Since that outlay will return just a couple of ounces of material, the Barclays' analysts say they could use it as a baseline to estimate break-even prices for asteroid mining. Using the metrics proposed by Barclays, the Financial Times commodities team estimates that copper prices would need to skyrocket from today’s $3.81 per ounce to $476-million for a similarly-funded space mining project to cover its costs.



Clearly, it does look like base metals from space are likely to provide a good return on capital.



So what about precious metals? Gold trades at $1,665 per troy ounce, setting a break-even price of $518-million per ounce troy for space-gold to break even.



Maybe Planetary Resources hopes to find other commodities.



Mr. Horsnell took the time to calculate the break-even price of crude oil - even if there aren’t any in asteroids. It comes out at roughly $2.4-trillion per barrel. “Which is quite high,” he muses. “So, assuming we can get around the problem of there not being much oil on asteroids even if Bruce Willis did use a drilling rig on one in [the film] Armageddon, it would take a lot of cost reduction or a much higher oil price to make it viable,” he adds.



The FT commodities team looked at other examples of space missions, just in case the Barclays analysis missed something.



Searching for past space missions that have successfully returned samples back to Earth. Like Nasa, we didn’t find much.
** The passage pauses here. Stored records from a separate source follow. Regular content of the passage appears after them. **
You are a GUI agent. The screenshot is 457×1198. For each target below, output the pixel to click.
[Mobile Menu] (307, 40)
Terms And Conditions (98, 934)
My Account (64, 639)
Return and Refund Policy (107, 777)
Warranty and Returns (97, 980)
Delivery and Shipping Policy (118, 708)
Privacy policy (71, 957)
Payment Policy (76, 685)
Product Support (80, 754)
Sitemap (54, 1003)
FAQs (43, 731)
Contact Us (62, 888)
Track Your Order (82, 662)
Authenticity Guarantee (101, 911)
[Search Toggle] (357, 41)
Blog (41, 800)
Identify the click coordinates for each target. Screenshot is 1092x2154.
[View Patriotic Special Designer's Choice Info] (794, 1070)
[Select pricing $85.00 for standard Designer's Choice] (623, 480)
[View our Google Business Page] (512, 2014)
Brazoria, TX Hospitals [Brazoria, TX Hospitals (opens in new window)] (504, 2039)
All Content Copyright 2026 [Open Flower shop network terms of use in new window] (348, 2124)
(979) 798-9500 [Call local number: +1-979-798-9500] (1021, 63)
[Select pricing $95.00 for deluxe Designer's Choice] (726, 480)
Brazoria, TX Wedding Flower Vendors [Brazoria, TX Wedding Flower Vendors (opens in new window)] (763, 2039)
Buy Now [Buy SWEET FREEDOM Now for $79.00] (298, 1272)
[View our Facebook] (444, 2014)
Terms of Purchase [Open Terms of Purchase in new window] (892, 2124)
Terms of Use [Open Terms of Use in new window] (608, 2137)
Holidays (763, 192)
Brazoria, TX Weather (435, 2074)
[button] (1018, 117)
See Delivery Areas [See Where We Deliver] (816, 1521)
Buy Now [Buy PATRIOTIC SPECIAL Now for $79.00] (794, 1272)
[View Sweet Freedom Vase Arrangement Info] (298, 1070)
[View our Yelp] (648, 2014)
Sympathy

Apollo took material from the moon, but sadly its sample did not contain any valuable commodities. Genesis and Stardust only returned samples of solar wind and from the coma of a comet, so they are of not much use for comparison.



But the Japanese Hayabusa probe did return samples from the near-Earth asteroid 25143 Itokawa.



The probe cost about $200-million and only brought home 1,500 microscopic dust particles, totalling less than a gram, in 2010. Using Hayabusa as a base to calculate break-even prices, we estimate that the cost of gold needs to rise to roughly $6.2-billion per ounce troy to make asteroid mining economical.



Of course, we have not allowed for any economies of scale, so maybe Planetary Resources believes that sending lots of probes would reduce break-even prices. If not, it does look as Mr. Page should brace for some losses on his investment.